We have proposals right now that we’re working on to go to Congress with to change some of these things by statute rather than just by a regulation of our own and we in the meantime have specifically requested the NASD just last November to adopt a rule which would loosen up to some extent the right of others to participate in the market of mutual fund shares as distinguished from limiting it to the primary distribution that we now have.

But, the Commission has exercised cast surveillance in this whole area all throughout the history of the Investment Company Act.

The only thing it hasn’t done is to adapt a specific rule under 22 (f) because it has never found occasion to take exception to the NASD’s rules in this area which it has carefully reviewed and kept track of and commented upon from time to time.

Indeed, the Joint Appendix here contains some conferences between the representatives of the Commission in the NASD which show that there was mutual consultation on the limits of these things and what should be done in these areas.
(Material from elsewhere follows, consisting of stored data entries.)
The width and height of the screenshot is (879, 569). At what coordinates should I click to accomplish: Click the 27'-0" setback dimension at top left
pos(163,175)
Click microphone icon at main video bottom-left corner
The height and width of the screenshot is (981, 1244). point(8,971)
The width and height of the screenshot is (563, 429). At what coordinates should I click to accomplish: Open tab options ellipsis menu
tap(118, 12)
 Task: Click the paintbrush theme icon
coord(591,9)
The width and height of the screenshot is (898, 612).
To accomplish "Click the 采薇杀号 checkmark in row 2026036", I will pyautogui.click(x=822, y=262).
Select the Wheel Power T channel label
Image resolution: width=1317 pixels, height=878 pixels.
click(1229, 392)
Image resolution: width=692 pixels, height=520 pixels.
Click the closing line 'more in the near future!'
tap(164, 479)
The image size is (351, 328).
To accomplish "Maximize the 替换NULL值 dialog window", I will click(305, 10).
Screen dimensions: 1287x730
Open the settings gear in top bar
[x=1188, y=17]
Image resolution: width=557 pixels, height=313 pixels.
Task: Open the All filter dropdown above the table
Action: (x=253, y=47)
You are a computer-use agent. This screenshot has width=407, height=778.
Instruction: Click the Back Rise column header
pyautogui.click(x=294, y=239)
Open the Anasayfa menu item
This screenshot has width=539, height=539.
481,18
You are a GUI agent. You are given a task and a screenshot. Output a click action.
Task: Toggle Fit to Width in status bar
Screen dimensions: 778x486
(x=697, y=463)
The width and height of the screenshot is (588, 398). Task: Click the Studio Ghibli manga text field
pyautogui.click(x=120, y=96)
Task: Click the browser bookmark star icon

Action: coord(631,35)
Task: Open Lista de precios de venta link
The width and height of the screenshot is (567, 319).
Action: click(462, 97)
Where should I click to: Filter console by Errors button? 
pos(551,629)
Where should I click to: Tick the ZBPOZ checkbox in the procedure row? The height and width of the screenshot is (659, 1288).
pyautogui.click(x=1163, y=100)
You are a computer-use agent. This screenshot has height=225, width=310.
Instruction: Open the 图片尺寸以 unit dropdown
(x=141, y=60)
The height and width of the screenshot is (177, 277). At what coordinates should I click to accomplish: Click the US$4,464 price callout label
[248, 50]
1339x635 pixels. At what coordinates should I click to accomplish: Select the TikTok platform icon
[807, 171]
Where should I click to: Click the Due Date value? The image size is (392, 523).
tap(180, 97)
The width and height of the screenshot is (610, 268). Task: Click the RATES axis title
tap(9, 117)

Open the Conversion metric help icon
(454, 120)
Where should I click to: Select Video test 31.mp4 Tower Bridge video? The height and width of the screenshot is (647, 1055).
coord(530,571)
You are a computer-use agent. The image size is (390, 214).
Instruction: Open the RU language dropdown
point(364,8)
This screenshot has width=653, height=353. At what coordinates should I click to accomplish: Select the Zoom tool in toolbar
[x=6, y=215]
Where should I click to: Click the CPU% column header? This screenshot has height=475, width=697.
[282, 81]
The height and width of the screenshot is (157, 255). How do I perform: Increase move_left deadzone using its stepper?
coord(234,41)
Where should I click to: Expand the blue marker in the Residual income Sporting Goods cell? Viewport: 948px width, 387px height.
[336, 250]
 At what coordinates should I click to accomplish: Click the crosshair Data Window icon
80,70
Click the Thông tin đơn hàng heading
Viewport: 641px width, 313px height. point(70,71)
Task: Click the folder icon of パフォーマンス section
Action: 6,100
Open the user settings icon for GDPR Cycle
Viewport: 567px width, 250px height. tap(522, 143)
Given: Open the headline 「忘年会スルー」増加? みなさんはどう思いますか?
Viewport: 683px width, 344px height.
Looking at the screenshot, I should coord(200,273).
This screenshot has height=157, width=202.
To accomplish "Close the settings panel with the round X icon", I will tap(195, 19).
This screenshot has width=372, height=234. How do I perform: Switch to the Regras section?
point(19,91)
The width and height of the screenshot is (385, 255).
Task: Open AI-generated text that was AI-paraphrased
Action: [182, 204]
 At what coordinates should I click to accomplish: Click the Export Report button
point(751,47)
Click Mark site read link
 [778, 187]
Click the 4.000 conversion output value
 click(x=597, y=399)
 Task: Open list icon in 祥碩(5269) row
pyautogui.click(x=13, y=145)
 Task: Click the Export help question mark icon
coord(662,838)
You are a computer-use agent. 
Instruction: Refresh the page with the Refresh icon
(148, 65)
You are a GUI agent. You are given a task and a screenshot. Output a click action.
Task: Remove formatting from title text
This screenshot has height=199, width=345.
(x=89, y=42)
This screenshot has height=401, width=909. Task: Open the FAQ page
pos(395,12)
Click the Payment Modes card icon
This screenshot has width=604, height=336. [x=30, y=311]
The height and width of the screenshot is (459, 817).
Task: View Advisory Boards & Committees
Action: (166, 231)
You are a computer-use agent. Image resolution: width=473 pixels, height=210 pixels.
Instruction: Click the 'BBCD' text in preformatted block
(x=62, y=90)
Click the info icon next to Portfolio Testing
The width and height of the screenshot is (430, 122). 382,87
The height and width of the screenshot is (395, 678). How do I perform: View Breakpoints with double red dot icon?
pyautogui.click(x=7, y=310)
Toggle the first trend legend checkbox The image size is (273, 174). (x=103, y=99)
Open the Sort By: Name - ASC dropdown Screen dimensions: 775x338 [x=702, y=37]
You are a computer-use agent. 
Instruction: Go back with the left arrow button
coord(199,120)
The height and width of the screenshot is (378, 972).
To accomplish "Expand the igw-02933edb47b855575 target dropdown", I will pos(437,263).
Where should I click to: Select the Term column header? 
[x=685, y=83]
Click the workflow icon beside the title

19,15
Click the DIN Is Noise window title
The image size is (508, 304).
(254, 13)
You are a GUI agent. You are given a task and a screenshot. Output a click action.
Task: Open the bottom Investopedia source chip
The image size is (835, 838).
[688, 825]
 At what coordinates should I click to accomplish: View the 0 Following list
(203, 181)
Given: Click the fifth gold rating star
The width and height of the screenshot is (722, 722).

So, it seems to me that the important thing here is that the NASD and its members have consistently since both before and after the 1940 Act conducted a primary distribution system that was based upon contracts which contain these provisions.

These contracts are on file with the Commission as a part of the registration statement which is what just what 22 (f) says as it should be.

Potter Stewart:

Let me ask you this part here, you are suggesting that the SEC by not disapproving any of these agreements has in effect proved a contract between for example, between a contract dealer and a underwriter that the dealer will never act as a broker between two investors.

Walter P. North:

The commission has approved the portion of that contract which you are mentioning.

Potter Stewart:

Your answer is yes, and that there are such agreements in existence where the people participating in the primary submission system agree that they want brokerage.

Walter P. North:

That’s right.

Potter Stewart:

And the underwriter agrees with the mutual fund that his contract dealers want brokerage.

Walter P. North:

That’s right.

Those are all restrictions —

Potter Stewart:

You say that you have approved those agreements therefore they are exempted from the antitrust laws?

Walter P. North:

I am saying Your Honor that we haven’t disapproved them, 22 f permits —

Potter Stewart:

Well, then the a fortiori, if you would approve them you say that’s the example.

Walter P. North:

Yes, certainly.

Potter Stewart:

But what’s essential to the operation to the Act?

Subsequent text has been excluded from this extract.